Continue o texto sobre a saúde mental dos professores da Educação Básica a partir da última frase apresentada.

> [TEXTO]:

▽

Os professores da Educação Básica perderam o direito à aposentadoria especial de 25 anos. Viveram o isolamento social no contexto da pandemia e as escolas foram fechadas por dois anos. O estudo “Novas formas de trabalhar, novos modos de adoecer” teve como objetivo central conhecer os impactos do trabalho remoto na saúde emocional dos trabalhadores em educação promovido pelo CNTE e os resultados são, de igual mota, aterradores, tais quais já apontados pelas pesquisas publicadas: 24% com depressão, 20% ansiedade e 20% alto nível de estresse; além de transtornos mentais e síndrome de Burnout. Que empresa é produtiva com um quadro de pessoal tão acometido por adoecimento mental? E quando essa “empresa” é uma instituição de ensino, de educação escolar?

O espaço de discussão é necessário para a humanização da categoria e diminuição das patologias. O fato de poder compartilhar suas inseguranças e medos,

faz com que as ansiedades diminuam. Ressalta-se que de maneira geral é dada muita importância a discussão de dados objetivos, homem máquina, produtivo. Porém, são os aspectos subjetivos que evitam explosões e encenações no ambiente de trabalho.

△

> [DADOS EXTRAÍDOS]:
▽

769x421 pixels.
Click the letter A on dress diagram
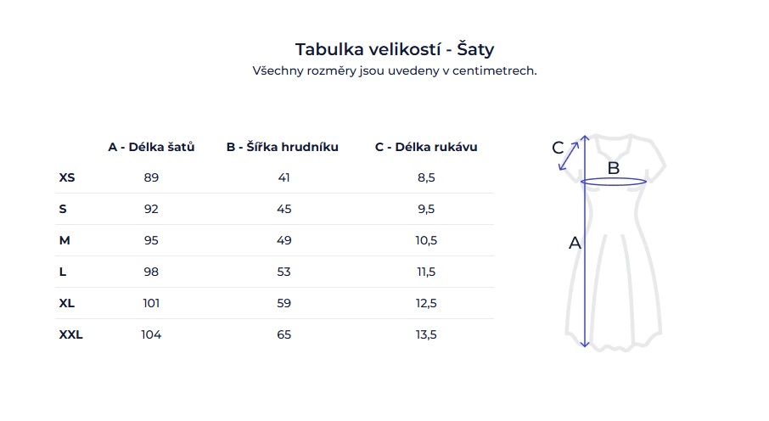pos(575,244)
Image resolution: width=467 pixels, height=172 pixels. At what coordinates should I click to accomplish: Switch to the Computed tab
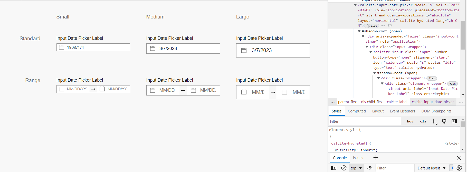click(357, 111)
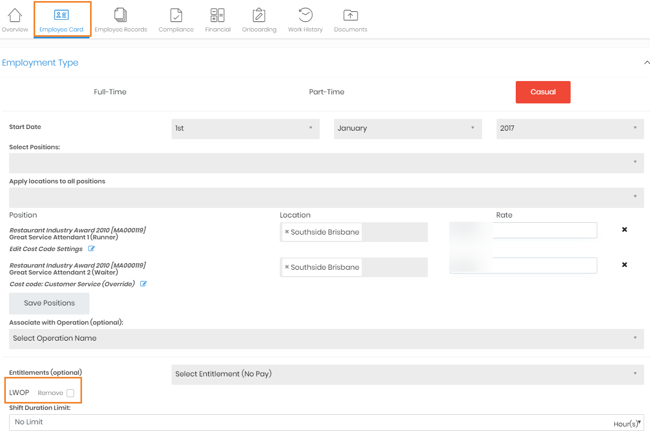The image size is (650, 435).
Task: Collapse the Employment Type section
Action: pos(646,63)
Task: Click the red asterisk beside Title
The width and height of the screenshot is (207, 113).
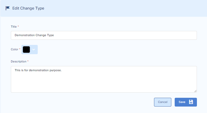Action: (x=18, y=27)
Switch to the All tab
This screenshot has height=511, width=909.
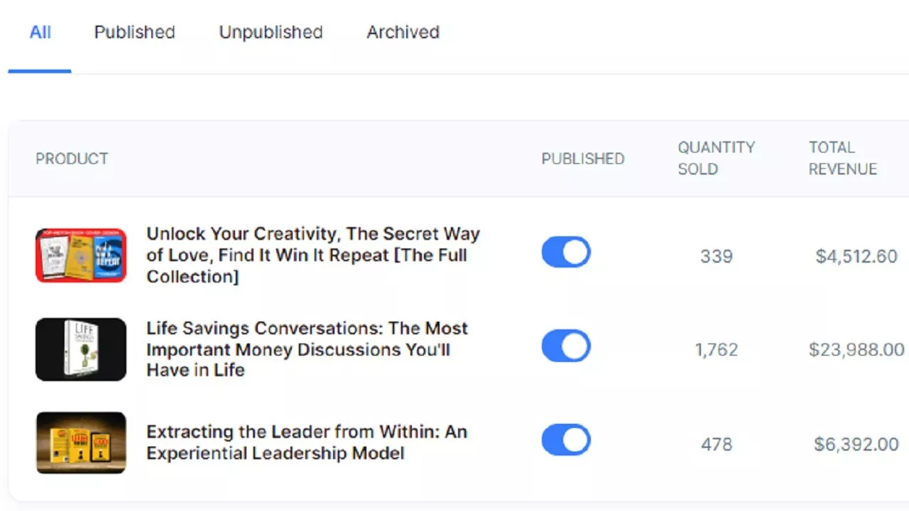[40, 33]
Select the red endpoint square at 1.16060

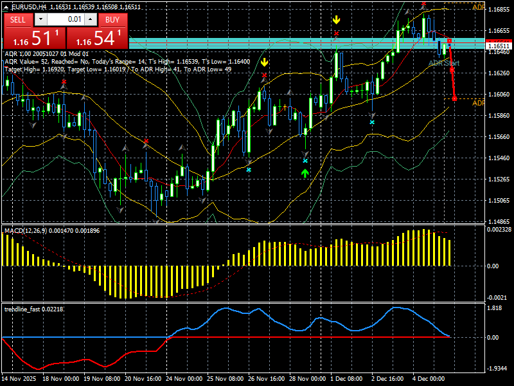[454, 98]
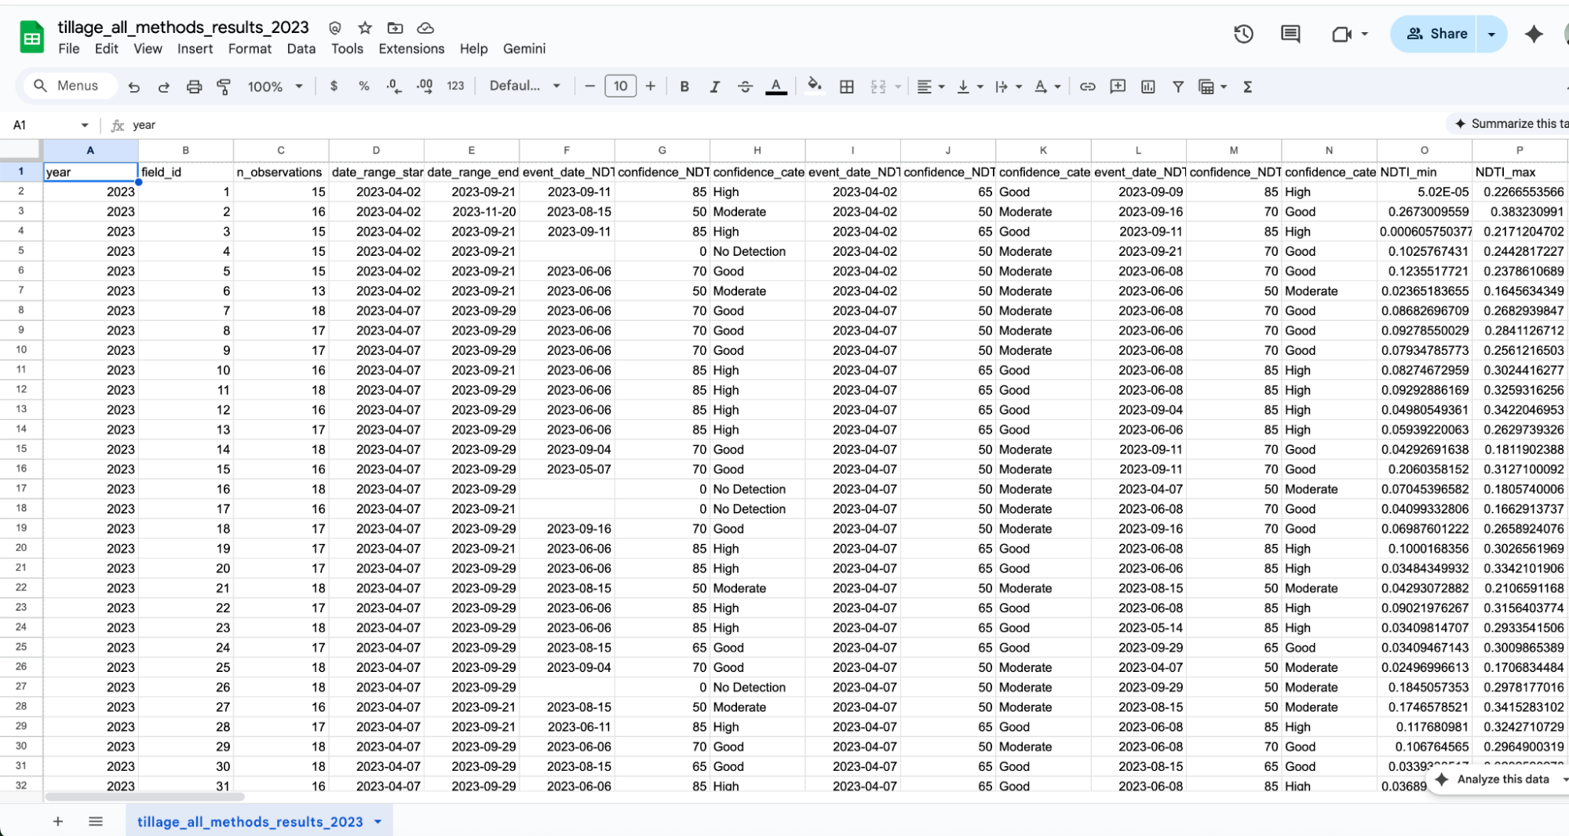Select the paint format roller icon
Image resolution: width=1569 pixels, height=836 pixels.
click(x=224, y=87)
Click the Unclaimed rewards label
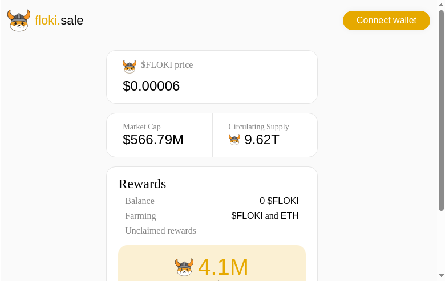Image resolution: width=445 pixels, height=281 pixels. tap(160, 230)
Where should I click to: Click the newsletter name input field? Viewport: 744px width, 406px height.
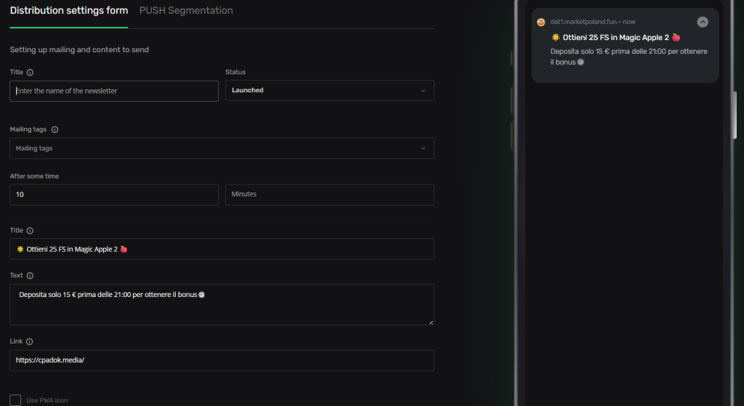[114, 91]
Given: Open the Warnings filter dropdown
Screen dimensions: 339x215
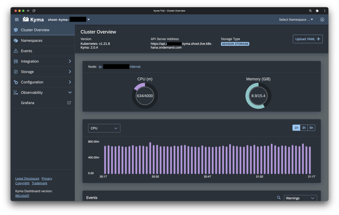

△

> [RESPOSTA ESPERADA]:
O inventário da saúde do professor realizado pelo CNTE, em parceria com o Laboratório de Psicodinâmica e clínica do Trabalho da UnB, aponta que é necessário o alargamento do diálogo nas relações de trabalho, bem como o compartilhamento de experiências para melhorar as relações pessoais no interior das escolas. No pós pandemia a síntese do inventário aponta que a realidade no interior das escolas pode assim ser sintetizada: “trabalhadores hiperativos, competição exacerbada, descarte dos diferentes, exigências incompatíveis com a realidade, desvalorização das entregas, falta de autonomia, opressão burocrática, disponibilidade plena e flexibilidade total, tomando a máquina como ideal da produtividade humana foram alguns dos sintomas verificados nesse novo modelo de trabalho.” De fato, observa-se que o professor deverá tomar consciência dessas condições e há que se resgatar a consciência sobre sua capacidade de prestar a atenção em si e nas suas próprias sensações para, assim, tomar seu lugar de professor nas relações de trabalho no interior da escola.

Em face a esse grave quadro de adoecimento mental do professor indica-se, a seguir, as técnicas que estão sendo propostas para serem aplicadas em Grupo Terapêutico de professores da Educação Básica.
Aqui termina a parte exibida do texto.